The Prowler comes to DVD



It's always gratifying when a real-deal masterpiece claws its way out of the dustbin of history. After fifty or so years of being a cult favorite of noir geeks, Joseph Losey's brilliant 1951 THE PROWLER is finally out on DVD.

Here's why you should see this film posthaste:

1. It's the best example of what historian Eddie Muller calls "bad cop noir." Van Heflin plays a cop who responds to a panicked call by housewife Evelyn Keyes. She's just seen a prowler. Heflin looks around and doesn't find anything, but then he looks Keyes up and down and decides she needs a boyfriend. The moral of the film: the cops might be worse than the crooks.

2. It's l'homme fatale at its finest. Here the man is the problem, an inversion of the more typical femme fatale storyline.

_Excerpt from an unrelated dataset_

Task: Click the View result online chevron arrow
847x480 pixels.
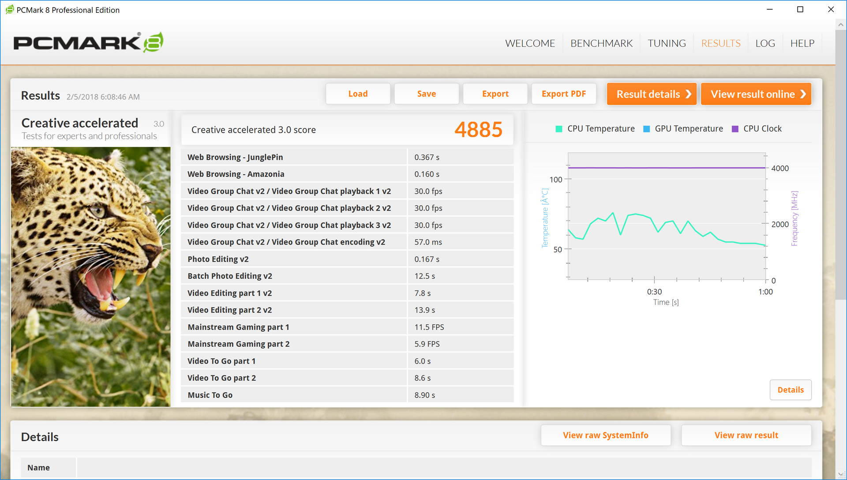Action: pos(803,94)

3. It doesn't go where you think it's going to go. The last half hour of this film will blow your mind. It's shocking that such a movie made it to the screen in 1951.

4. It features terrific performances by two of the most underrated noir performers. Van Heflin did hanging-by-the-last-thread desperation better than just about anyone (see his companion performance in ACT OF VIOLENCE). Often cast as the morally conflicted everyman, here he shows that he could also play scumbags as well as anyone. Opposite him is the divine Evelyn Keyes. The star of such must-see films like HELL'S HALF-ACRE, THE KILLER THAT STALKED NEW YORK, and 99 RIVER STREET, Keyes was one of the best actresses of the 1950s. This might be her most complicated performance because her lonely housewife is equal parts need, lust, and sadness. Through much of the film we know more than she does, yet Keyes never loses our sympathy.

5. It is one of the three impressive noirs Losey made in 1951 (along with his brilliant remake of M, and THE BIG NIGHT). They were to be his last films in the US before Losey had to flee the blacklist and headed to England to begin his impressive collaborations with playwright Harold Pinter and actor Dirk Bogarde.

Restored in part by the Film Noir Foundation THE PROWLER is available now on DVD. For those of us who've been watching scratchy bootleg copies for years now, this is amazing news. For those who haven't seen this film, a revelation awaits.

1 comment:

David Cranmer said...

You have convinced me. I'll look for it.